人間の心の貧しさを教えている。韓非子だったか、三国志だったかにあった。

賀辞とは、昇進とか、栄転、叙勲。おめ出とう。

人様から賞賛を受ける。

『しかし』考えてみる賞賛の言葉の裏には『あの野郎め』とか、『なんであいつが』という面白くない人もいる。

勿論、素直に、心から喜んでくれる人もいる。

しかし、階級社会や、組織の中では、そうでもない。

弔事に歓声ありという言葉も嫌な言葉である。

まさか、人様の不幸に『やったぁ』と声に出さない。

しかし心の奥底で、次は私が次官だ、局長だ、専務だ、社長だという順番待ちの人も多かろう。

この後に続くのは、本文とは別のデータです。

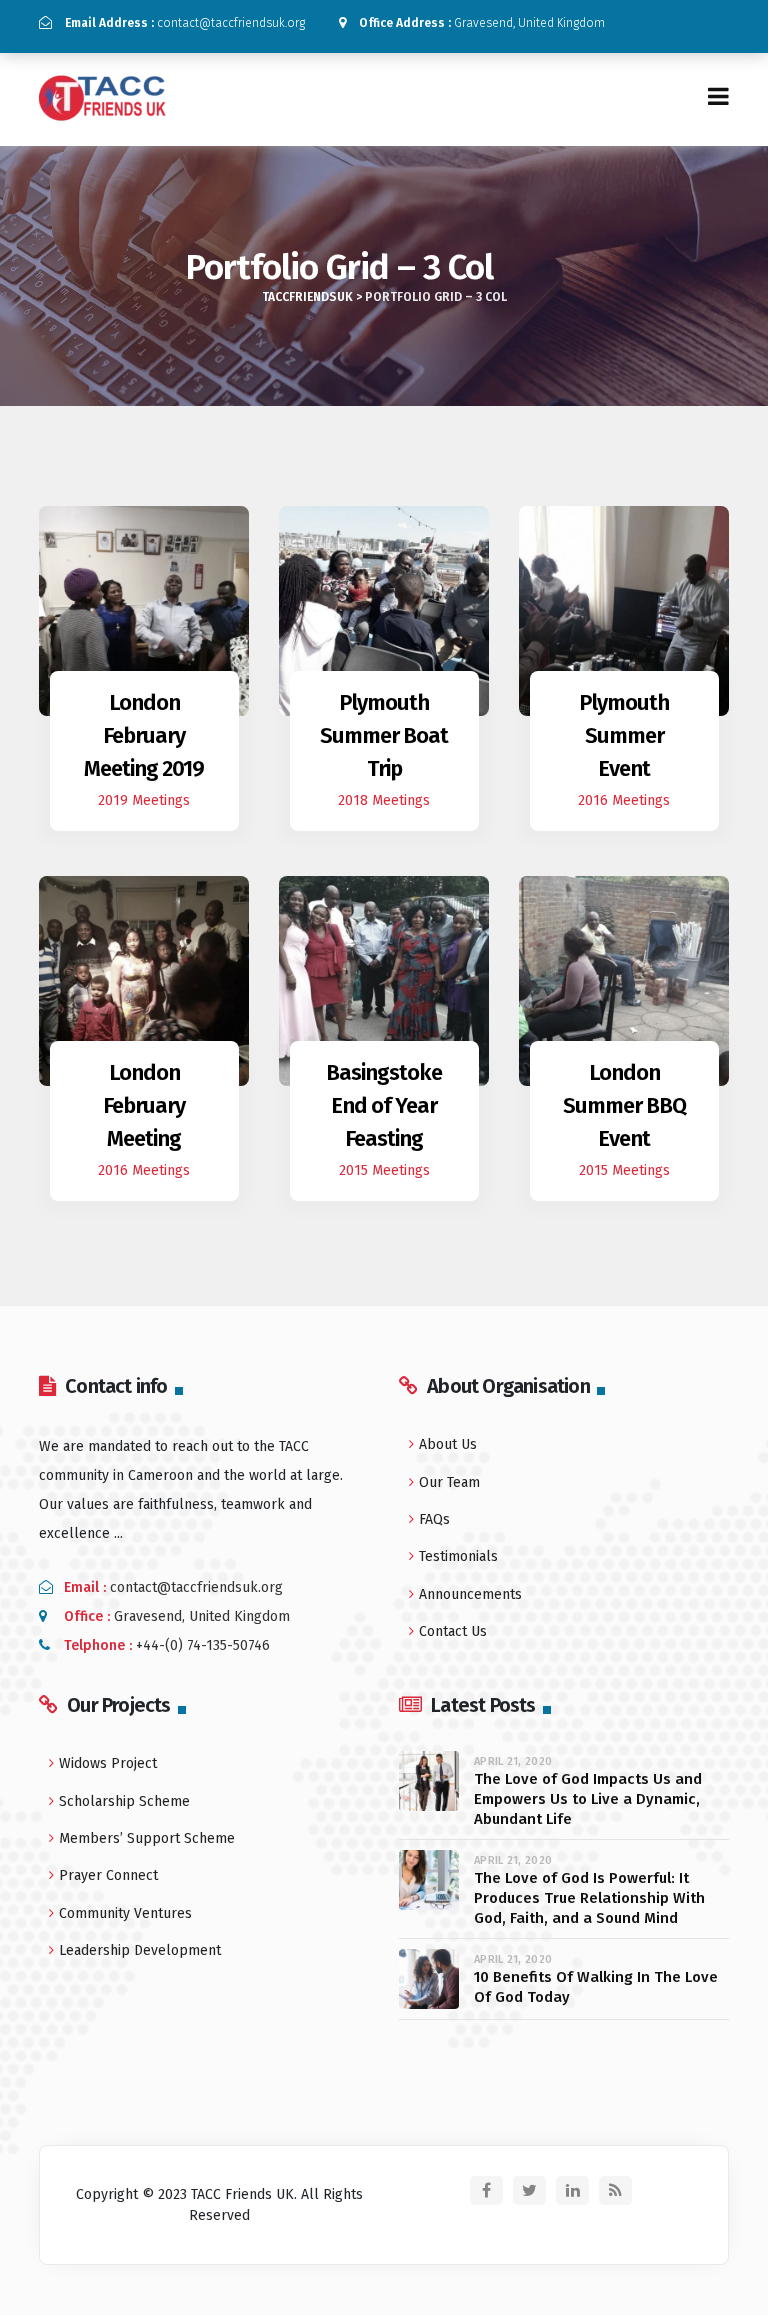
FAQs (434, 1519)
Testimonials (458, 1556)
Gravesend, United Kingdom (482, 23)
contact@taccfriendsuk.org (185, 23)
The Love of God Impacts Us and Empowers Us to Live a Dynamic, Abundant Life (588, 1799)
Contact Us (453, 1631)
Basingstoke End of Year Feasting (384, 1105)
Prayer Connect (108, 1875)
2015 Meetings (384, 1170)
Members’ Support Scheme (147, 1838)
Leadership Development (140, 1950)
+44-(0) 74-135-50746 (203, 1645)
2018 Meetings (384, 800)
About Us (448, 1444)
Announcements (470, 1594)
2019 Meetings (144, 800)
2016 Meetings (624, 800)
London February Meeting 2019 (144, 735)
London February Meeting (144, 1105)
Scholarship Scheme (124, 1801)
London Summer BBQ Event (624, 1105)
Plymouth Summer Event (624, 735)
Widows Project (108, 1763)
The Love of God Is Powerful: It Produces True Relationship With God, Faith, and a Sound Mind (589, 1898)
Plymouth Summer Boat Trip (384, 735)
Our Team (449, 1482)
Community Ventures (125, 1913)
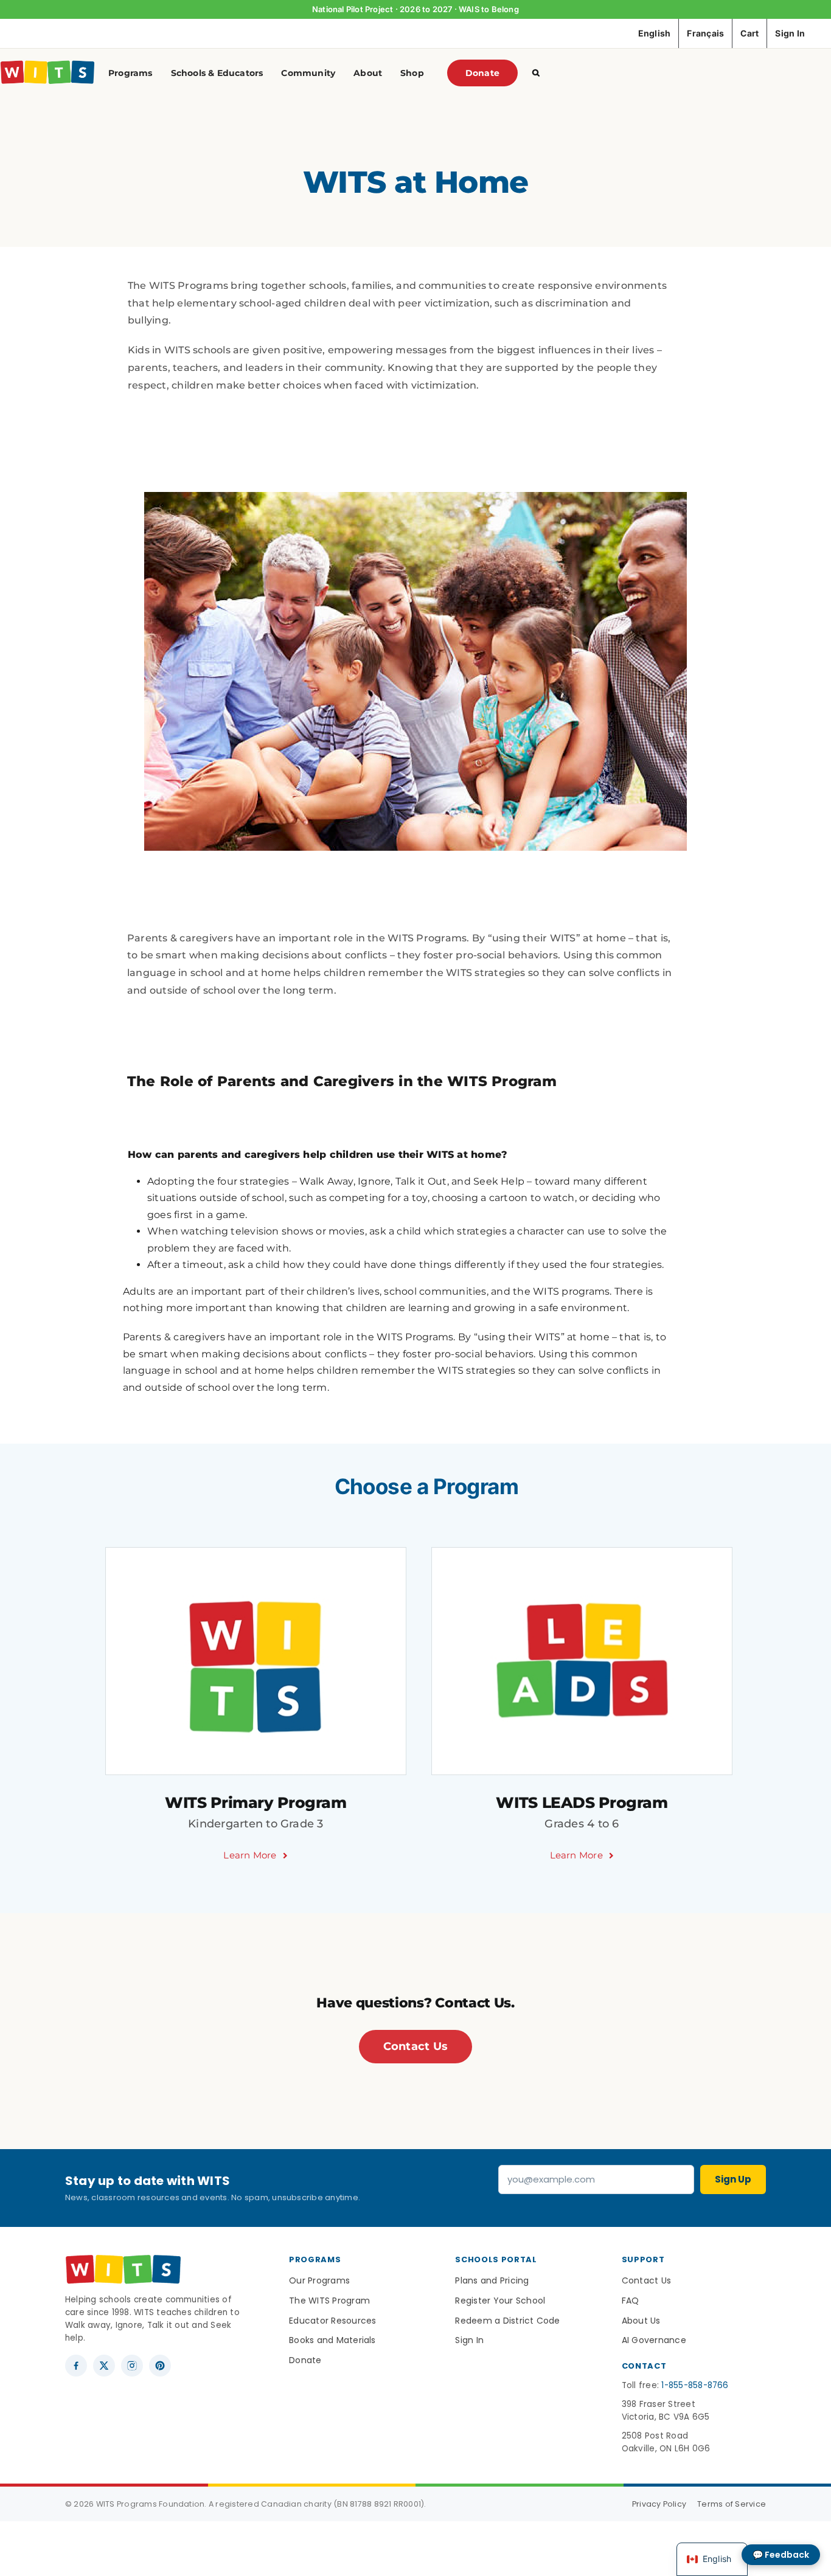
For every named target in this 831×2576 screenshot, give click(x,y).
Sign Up (733, 2179)
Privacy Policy (659, 2504)
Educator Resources (332, 2321)
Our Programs (319, 2280)
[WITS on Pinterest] (160, 2366)
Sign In (469, 2340)
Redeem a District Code (507, 2321)
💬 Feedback (781, 2555)
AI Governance (654, 2340)
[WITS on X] (104, 2366)
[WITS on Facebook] (76, 2366)
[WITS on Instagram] (132, 2366)
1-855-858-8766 (694, 2385)
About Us (641, 2321)
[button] (536, 73)
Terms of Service (731, 2504)
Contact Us (646, 2280)
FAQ (630, 2300)
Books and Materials (332, 2340)
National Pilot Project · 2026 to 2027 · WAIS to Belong (415, 9)
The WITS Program (329, 2300)
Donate (305, 2360)
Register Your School (500, 2300)
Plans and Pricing (492, 2280)
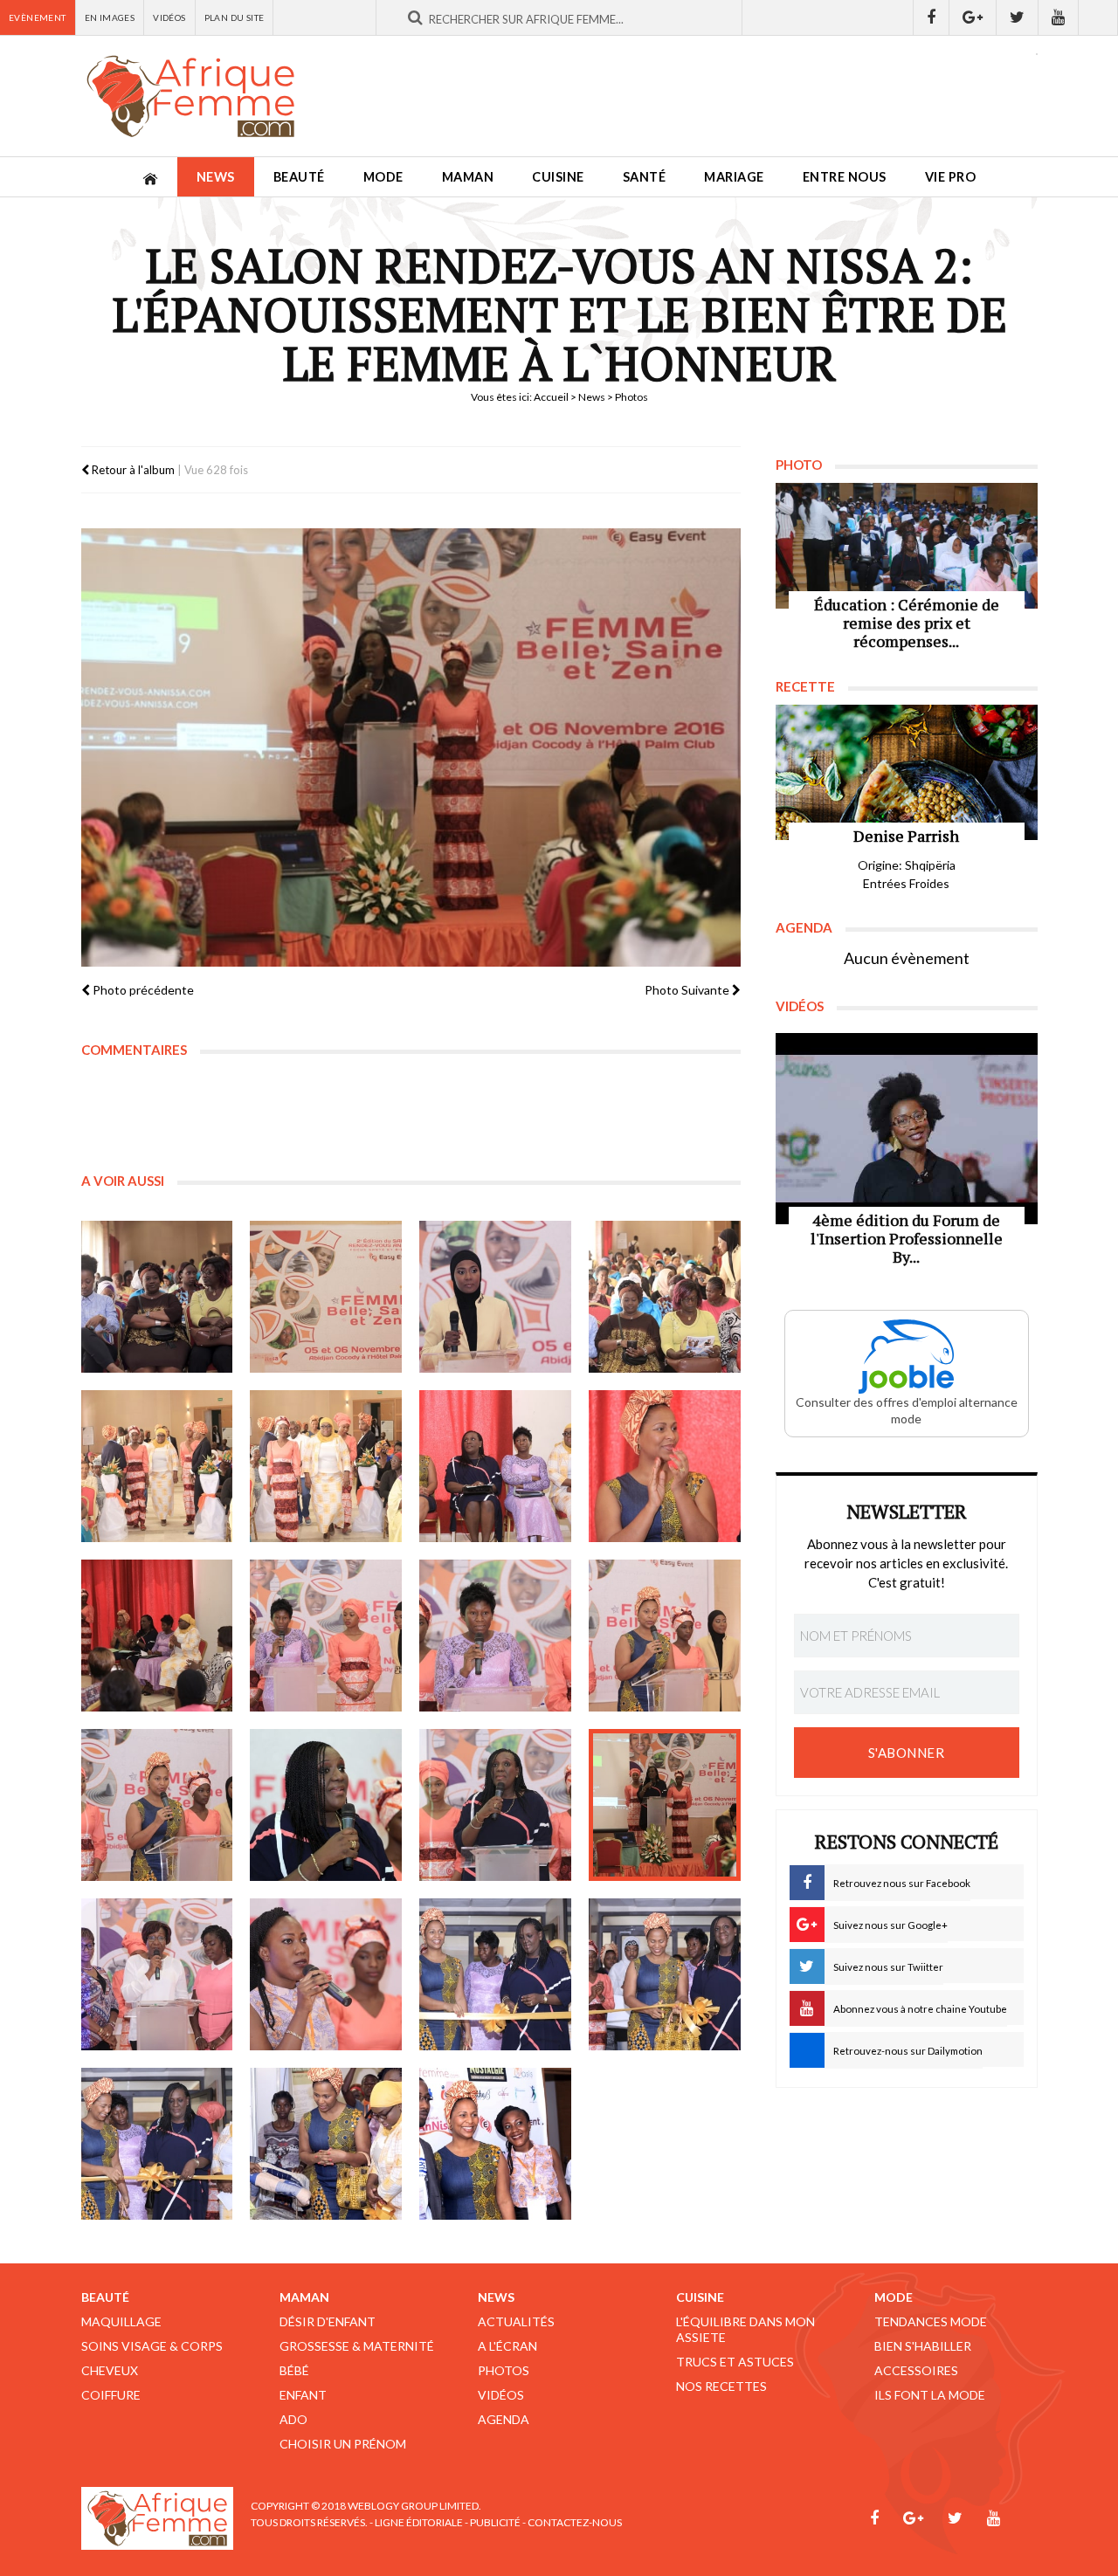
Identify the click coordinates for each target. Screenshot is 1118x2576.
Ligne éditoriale (419, 2522)
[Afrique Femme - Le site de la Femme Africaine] (190, 96)
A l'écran (507, 2345)
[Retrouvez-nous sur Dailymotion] (1098, 17)
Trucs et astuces (735, 2361)
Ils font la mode (929, 2394)
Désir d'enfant (328, 2321)
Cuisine (558, 176)
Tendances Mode (930, 2321)
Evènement (37, 17)
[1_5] (157, 1466)
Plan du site (234, 17)
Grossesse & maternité (357, 2345)
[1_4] (665, 1297)
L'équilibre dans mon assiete (745, 2329)
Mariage (734, 176)
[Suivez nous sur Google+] (973, 17)
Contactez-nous (575, 2522)
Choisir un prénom (343, 2443)
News (216, 176)
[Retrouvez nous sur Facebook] (931, 17)
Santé (644, 176)
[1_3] (495, 1297)
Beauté (299, 176)
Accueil (551, 396)
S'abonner (906, 1752)
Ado (293, 2419)
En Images (110, 17)
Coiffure (111, 2394)
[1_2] (326, 1297)
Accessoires (916, 2370)
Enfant (303, 2394)
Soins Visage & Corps (152, 2345)
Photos (503, 2370)
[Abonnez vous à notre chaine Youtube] (1059, 17)
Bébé (294, 2370)
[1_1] (157, 1297)
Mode (383, 176)
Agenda (503, 2419)
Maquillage (121, 2321)
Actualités (516, 2321)
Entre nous (845, 176)
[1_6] (326, 1466)
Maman (468, 176)
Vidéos (169, 17)
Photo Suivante (688, 989)
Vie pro (951, 176)
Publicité (495, 2522)
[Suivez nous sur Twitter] (1018, 17)
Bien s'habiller (922, 2345)
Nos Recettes (721, 2386)
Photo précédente (142, 989)
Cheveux (109, 2370)
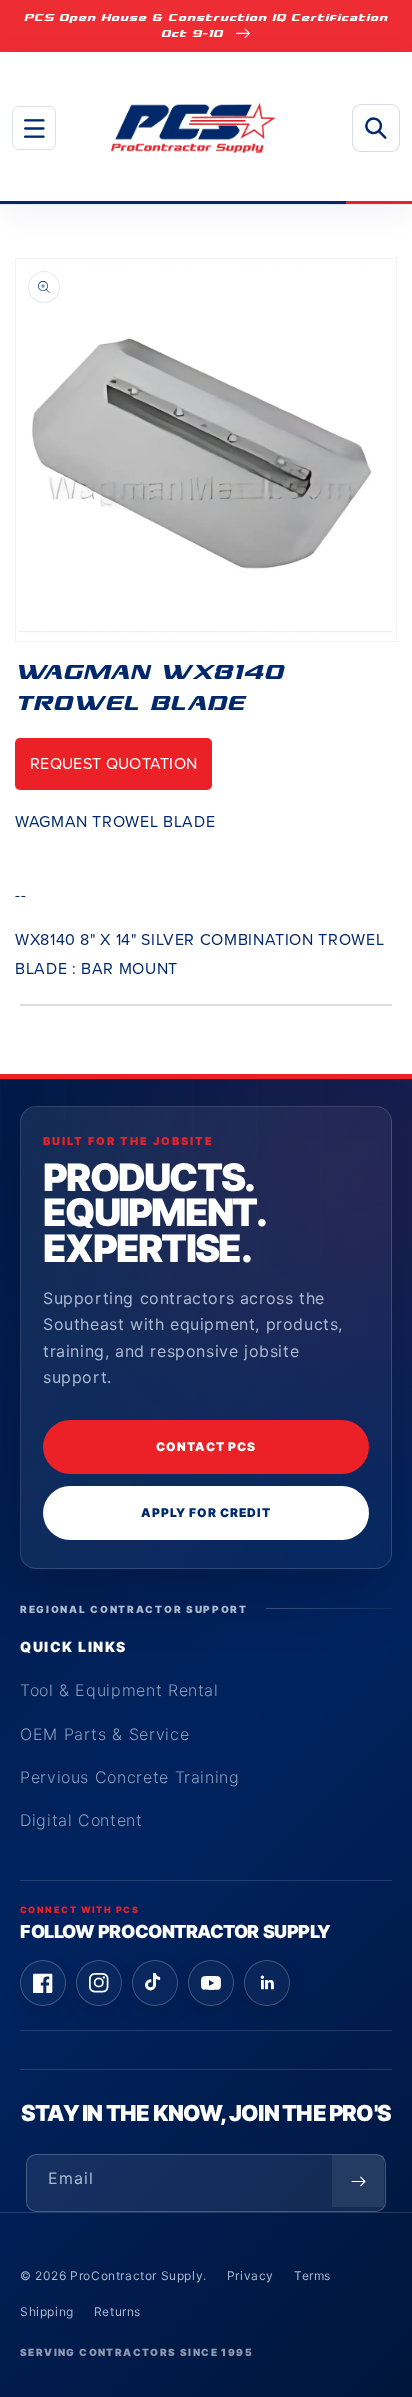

知事閣下が警察に逮捕されたら相手陣営は、歓声を上げるかもしれない。

人様の幸福を喜ばず不幸を喜ぶのは、品性下劣である。そんな心が、ちょっとでもあったら、今すぐに改めたほうがよい。自分の運勢が落ちていくだけだ。

嫌いな言葉に『隣家の不幸は、おかずいらず』、あるいはフグの味というのがあります。

隣の家の娘が離婚され帰っている。また長男が大学受験に失敗した。

晩の御飯の時に、それが話題で、おかずなしでも、御飯がおいしいというのは不幸だ。

世の中には、色々な考えを持っている人がいるから『賀辞に憂いがあり、弔事に歓声あり』の次元でもあろう。

女性週刊誌の新聞広告などを見ると、多分に編集の基本方針は、この世界の次元である。それを読みたがる読者が多いのだ。

ゴシップ、暴露、スキャンダルが週刊誌の売れ行きを左右する。

嫌な世の中だといっても、論語や孟子の世界でない。

三千年昔から変わらない。

人間は、人様の心の奥底が覗けないから、社会は、うまくいっている。